Fortunately, we do have Dr. Frank's works. So, we started down through Samuel's (which goes #6 to #59 to ...). And, we saw Elizabeth (Gardner) Gardner. She is of George, and her husband was of Samuel (both generation 2). That post on her was done in December 2019. One of her sons was mentioned by Rev. Bentley. But, let's take it a little forward. Her daughter married a Barton. Then, their daughter married a Derby who was a Crowninshield, too. His mother was an Elizabeth, too (look at December 2019 and see a few Elizabeths in focus - but, early this year, remember, the virus happened - besides, we got off on this work of supporting the organization which took a lot of time and energy - from which we learned a few things about how to argue on these issues - which we first brought up in the context of the Hereditary Society Community - so, lots of pending things to do). 

So, we get to a great-grandson of Elizabeth (through her daughter, Margaret, and granddaughter, Sally). His name is Richard Crowninshield Derby who died young at Antietam. Here is his findagrave profile. And, this is a snap of his WikiTree profile.

Richard is seven generations from Thomas, so that is right along with the partitioning that we were talking about with the 5th generation bearing the brunt of the Revolution. As an aside, doing this work, we were heavy into the movements south and west where documentation lagged the people's lives. Lots and lots of times. We'll go on about this until we see better handling. That is, the wilderness of those areas just west of the coast had a whole different dynamic than the frontier (of several sorts) experience which went on for decades (and decades). Yes, that'll be our little focus (people's essence is not necessitated on their having papers - sheesh). 

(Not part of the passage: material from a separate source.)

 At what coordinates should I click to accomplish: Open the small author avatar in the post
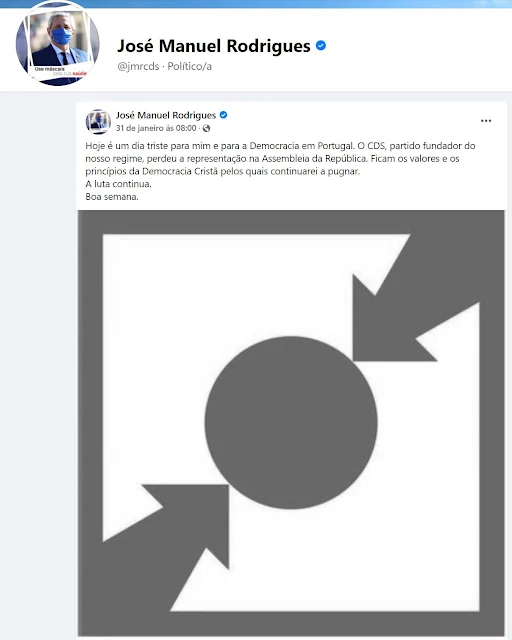tap(98, 122)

Now, in this case, given that Dr. Frank was of Samuel, we can somewhat take his work as given. Except not, we're on the record as noting that we need to verify Dr. Frank's work. I have already done this with his direct line and that of his mother (1907 Chart, from May of 2018 - we might be slow, but we are thorough - hence, in a few months, we did (as in, got okayed) a handful of new applications plus ten supplementals - there will be more on this later). 

As said, we'll use WikiTree until we find a better approach. One truth of the matter? This stuff takes work which we have been doing for a decade now. To date, the thrust has been the overview and discovering what has been done for a century and one half. We are in the process of closing up that work and starting to get into more detail in a mode that will be sustainable (as much as we see with the organization and their 125 years or the NEHGS with their 175). Does ten years make us newbies? Not really, as research has been my career focus, so we're talking 1/2 a century (John's gift to the Gardners).  

BTW, John has been digging into the theory of computing (and other things considered theoretical) and will be doing little experiments using our portal. Anyone interested in technology who can adopt and keep independent viewpoints is welcomed to help. Or, just doing drudge work. Computing has that at its core (nothing sexy at all - that's all hype). 

Going back to Richard, he was born in MA in 1834. That 30 years after Lewis and Clark and a few years post Daniel Boone getting to eastern MO. Then, Richard was out in WI and MN. So, that's above IL and MO. You see the timing. At the same time, though, we saw the frontier line going west (KS, NE, OK, and TX - can't forget the upper people, DKs). 

In our little case against the GSMD, Chloe is of the latter part of this generation.  

Remarks: Modified: 11/10/2020

10/31/2020 -- Generalize the verbiage.